Our conclusion was: maybe it’s living in a city. A city where everything is so close together. So close that you can practically do everything your mind allows you to do in one simple day. So instead of appreciating everything that we had, the resources, the people. We become numb to the convenience provided by the intimacy of things around us. Yet at the same time, slowly & deadly, we become so dependent on this intimacy that we lose ourselves in this busy vast city. We no longer can do anything on our own.

During our conversation, we came to ask ourselves "what happened to that independent girl that we used to be?" The girl that could drive around town on her own, eat her ice-cream, buy her groceries, & go back home feeling satisfied with her simple yet eventful day?

My answer was: simply because our lovers changed. Lovers as in the city we lived in. If LA was a man, he'd be chill, and mature, gave you all the time you needed and never try to force anything that you didn't want to do on you. You'd have all the time you need to do your own things but still he'd be there to hang out when you're ready to. Shanghai, on the other hand, will be one of those demanding man that forever wanted your attention. Shanghai expects you to be ready and on the go every second of the day. & THAT my dear is the biggest problem, because not only you lose yourself, but the city loses its spectacular shine that it once had when you first got here. The 24/7 intimacy dims the excitement, and makes both you and the city take granted of each other. Not only do you lose the appreciation for each other, but very likely you'll start to despise the noise the two of you make.

People in Shanghai HAVE to go out every night. Many nights we go out not because we want to go out but there's this feeling that if we don't we're missing out on whatever that’s going on. We get scared that if we don't go out to this one dinner, then we will lose that connection to those who we came to depend on. But in reality, all that is just a bunch of bullshit. The fact that you see the same people at the same places, and party at the same clubs, simply equals to NO NEW EVENTS IS REALLY GOING TO HAPPEN. Really you're not missing out. Because in the end, it’s yet another drunken story about how you tripped over the stairs, or how that person passed out.
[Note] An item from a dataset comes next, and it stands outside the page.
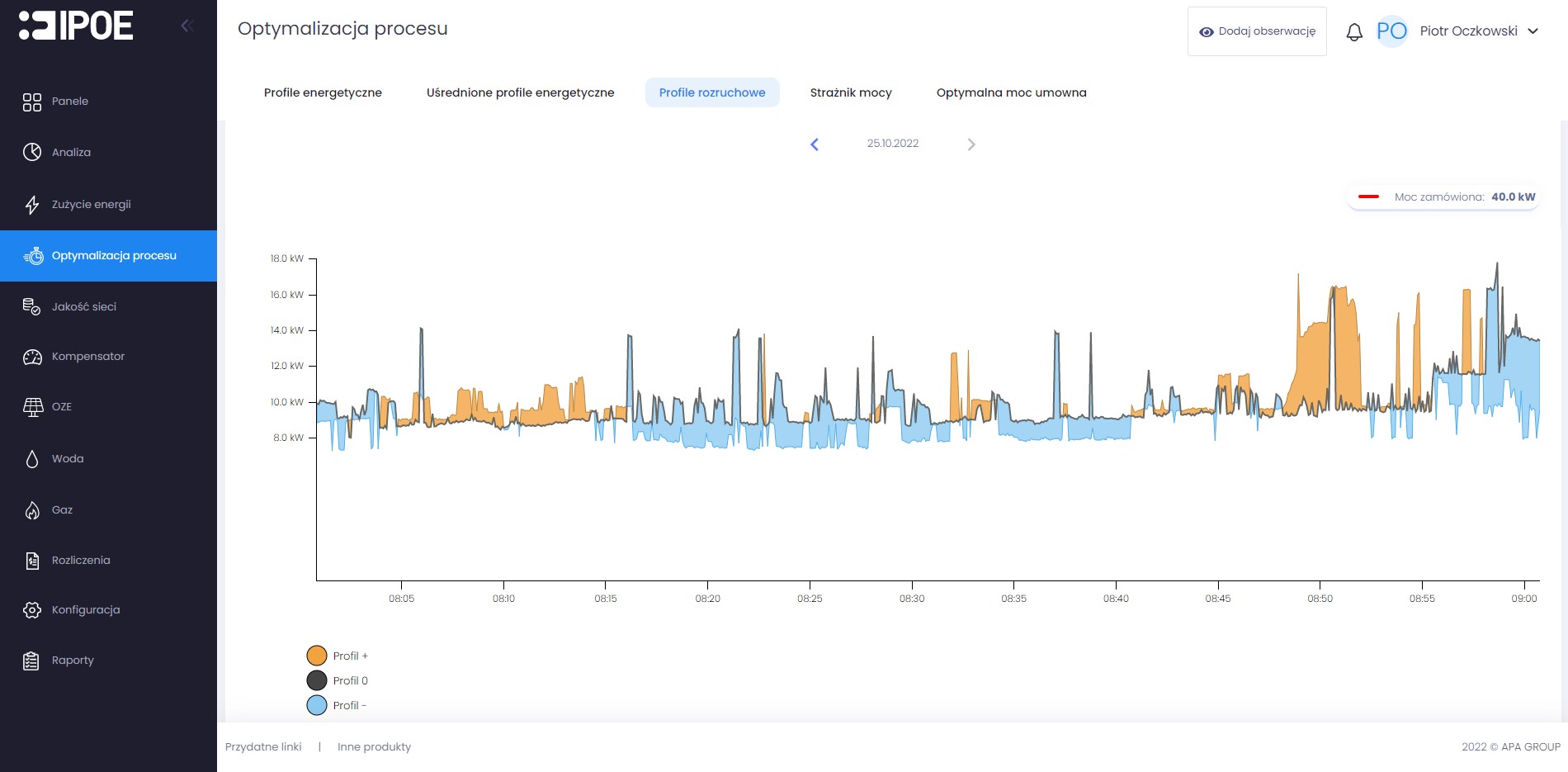Toggle Profil - series in chart legend
1568x772 pixels.
tap(317, 705)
So really, we're all in a relationship with the city & like all relationships, its easy to get carried away and lose yourself in it. But again, like all relationships, it’s always ok to stand up and leave. Maybe it'll be hard to get used to at first, but slowly, you'll find urself and learn to feel fulfilled. & if Shanghai is as magnificent as I think it is, it'll give me the time and space I need, so that I can once again feel content with the person I know I could be.